3.17      The Law Council contended that for infringement notices that relate to the superannuation sector, the nature of that sector necessitates further information about the details of the alleged contravention being included. It argued that requiring only brief details about the alleged contravention may be suitable for some offences outside the superannuation sector, but it could be insufficient for 'the often complex web of compliance obligations applying to large superannuation funds'.[19] In the Law Council's view, further details would allow a trustee to 'obtain proper advice about whether to pay the infringement notice or let the matter proceed to court'.[20] The Law Council also suggested that not requiring in the notice detail about the 'reasonable grounds' for an infringement officer's belief that a contravention has occurred may result in it being 'too easy' for an infringement officer to issue a notice.[21]

3.18      Other witnesses considered that further detail in the notice would also assist the recipient understand the nature of the problem and would help avoid future problems of a similar nature from occurring.[22]

3.19      The committee raised this issue with Treasury at the public hearing. Unsurprisingly, Treasury's evidence implicitly acknowledges that the superannuation sector is different from others, however, Treasury focused on this from the perspective of the supervision arrangements that apply to the superannuation sector. Treasury noted the close supervisory relationship that APRA has with superannuation funds, including a framework where particular supervisors are connected with specific funds. A Treasury officer observed that:

You would expect that a fund would not first become aware of this when they open the letter with the infringement notice and that there would have been some conversation between supervisors and the fund in the lead up to issuing an infringement notice.
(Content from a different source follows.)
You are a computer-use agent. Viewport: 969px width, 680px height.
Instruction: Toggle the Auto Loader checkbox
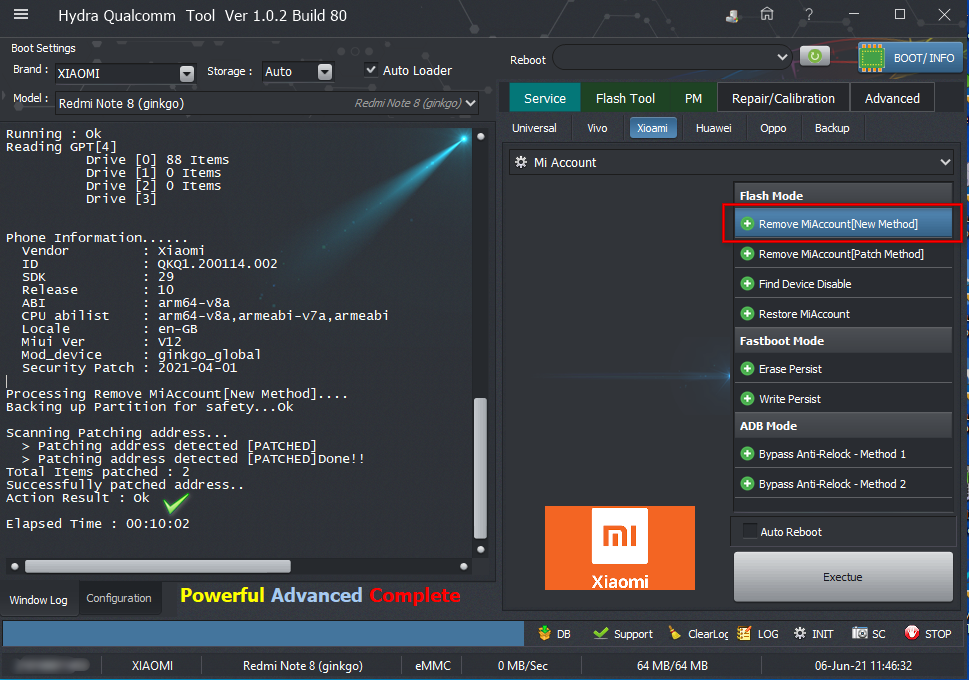pos(372,70)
3.20      The Treasury officer also commented that the straightforward nature of the offences that would be subject to an infringement notice would limit uncertainty about exactly what conduct was of concern:

... because infringement notices are limited to cases where it is more or less a black-and-white issue about whether or not there has been compliance, by reference to the provision that has been infringed it becomes pretty clear what the nature of the infringement was.[23]
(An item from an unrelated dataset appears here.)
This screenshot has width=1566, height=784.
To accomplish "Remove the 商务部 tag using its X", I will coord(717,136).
3.21      However, it was acknowledged that, in principle, the issue could be considered further.[24]

Committee view

3.22      The committee does not consider that additional details regarding the reasonable grounds for an APRA officer's belief that a contravention has occurred should be required by legislation to be included in an infringement notice. Such an approach is uncommon and the offences that are proposed to be made subject to an infringement notice are offences that are straightforward. The information that the bill requires to be included is factual in nature and recipients would be able to assess whether it was accurate or not and, as a consequence, whether they may have contravened the relevant provision. The close engagement that APRA has with the superannuation funds should also alleviate concern in this area, as noted by Treasury. The recipient of a notice can also seek to have it withdrawn and the bill does require that the notice informs the recipient that they may choose not to pay. In any case, for the effectiveness of the infringement notice regime to be maximised APRA may be inclined to provide further detail, where it appropriate to do so, to encourage payment. To ensure the integrity of the regime, it is also likely that APRA would only issue a notice where it was prepared to take further action in the event of non‑payment. In the committee's view these features of an infringement notice regime dismiss arguments that it would be 'too easy' for an APRA infringement officer to issue an infringement notice, even if one accepted the proposition that an infringement officer would be casual with their statutory responsibilities.
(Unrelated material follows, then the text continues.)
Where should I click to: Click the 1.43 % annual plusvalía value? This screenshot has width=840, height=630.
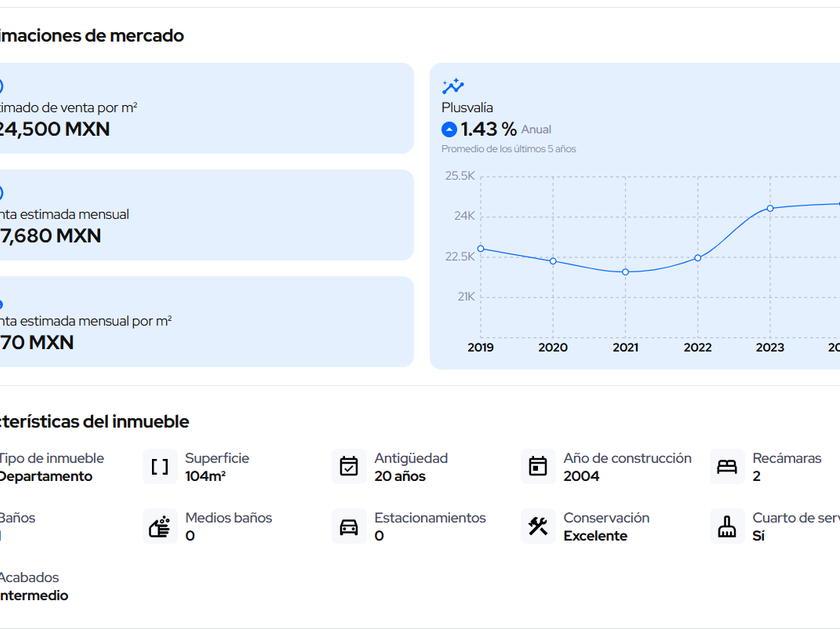[x=488, y=129]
3.23      Nonetheless, without adding a particularly prescriptive requirement, it may be beneficial for further details about the circumstances of the alleged breach to be provided to the recipient. To guide APRA on this, the word 'brief' in the requirement that APRA 'give brief details of the alleged contravention...' should be omitted. This drafting appears to differ from existing infringement notice provisions contained in other legislation and does not appear helpful. Additionally, in the event that it is considered beneficial for additional information to be included in a notice, perhaps when further offences are made subject to an infringement notice by the regulations, the bill should require APRA to include any additional information as required by the regulations. This would provide a relatively simple mechanism for further information requirements to be stipulated.

Recommendation 3

3.24      That:

Prohibiting indemnification from the assets of the fund

3.25      As noted at paragraph 3.8, the bill proposes to make void any governing rule of a superannuation entity that allows the fund's assets to be used to indemnify a trustee or a director who has been issued with an infringement notice. In its submission, the Law Council expressed some concern about this proposal. First, the Law Council suggested that many trustees, such as those of industry funds, will have corporate assets available to pay the infringement notices.[25] Second, the Law Council argued that not allowing indemnification from the assets of the fund may raise a conflict of interest between the trustee's interests and the interests of fund members. It was reasoned that, because the trustee would not be able to be indemnified from the fund's assets for the infringement notice, they could elect not to pay the notice and essentially challenge APRA to take the matter to court, where for strict liability offences such as those included as infringement notice provisions 'under their broad rights of the indemnity they would be able to claim reimbursement from the fund'. The Law Council concluded that the restriction on indemnification could make infringement notices as an enforcement tool 'practically useless'.[26]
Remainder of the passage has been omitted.